So this approach should at least only break pages in already known ways and only needs a fast-access UI.To not cause problems, site-specific setting would have to be consistently applied for all resources (except inline frames).
This strategy would need upstream Chromium integration, to ever be maintainable.
May only become feasible after strict site isolation is working realiably. -
If the site affected is a bank site, they will totally ignore any user feedback as all banks ever. I remember banks requiring IE browser and any user complaints about it were ignored. It took many years to change. Please do not tell me to change my bank, because every bank in my country works the same in user feedback terms. "It doesn't work on X browser? Well, use a supported browser, you silly user".

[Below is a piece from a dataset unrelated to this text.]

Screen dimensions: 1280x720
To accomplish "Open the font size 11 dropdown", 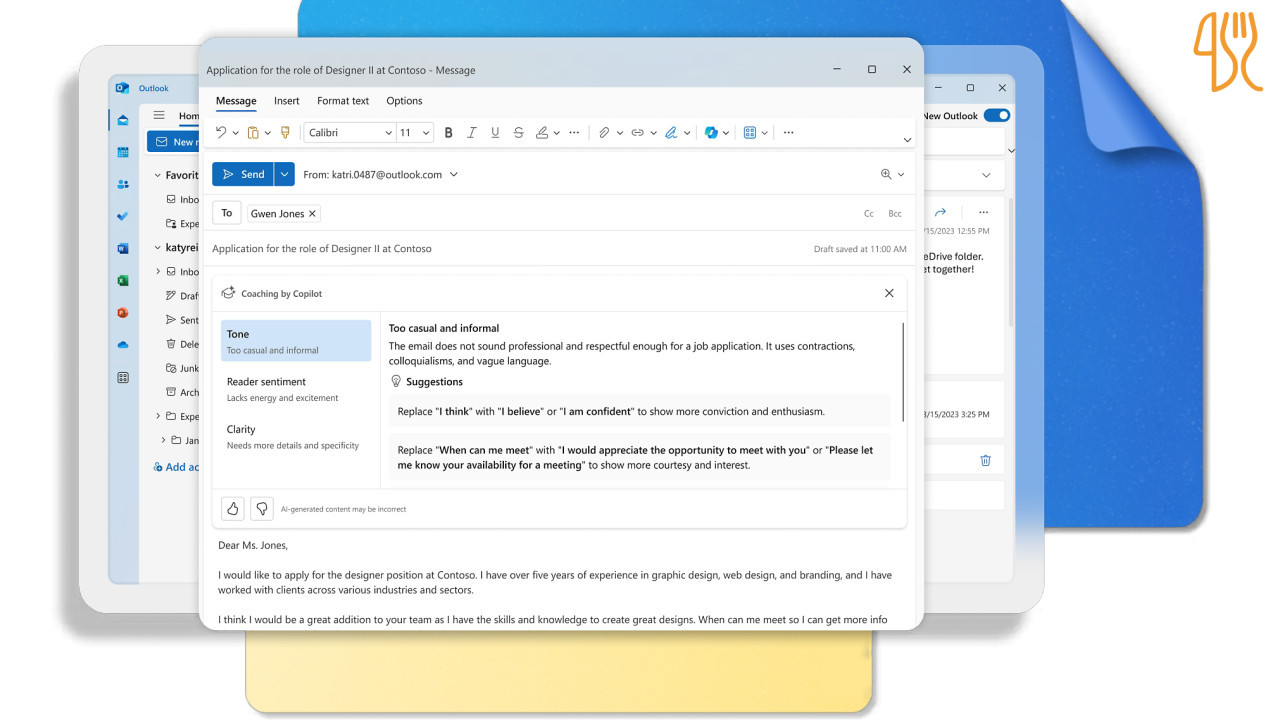I will (x=414, y=132).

Do you think a company who hires so incompetent programmers to implement super stupid user agent check would acknowledge its mistake and pay attention to an user feedback? I don't think so. BTW, they hire morons who think if the password is hard or nearly impossible to remember for a user, it's hard to hack. They also don't know that entering only some randomly selected characters of the password is far easier for the script (like attacker script) than for a user. And also, the masked password can still be stolen. The morons also think that password cannot contain Unicode. Because no. It would be too hard to brute force
No, we can't tell them to fix the site.
BTW, if those morons felt extremely generous and actually react to the silly user feedback - they would just add another "if" to they user agent script. It would solve the problem but in the most stupid and wrong way.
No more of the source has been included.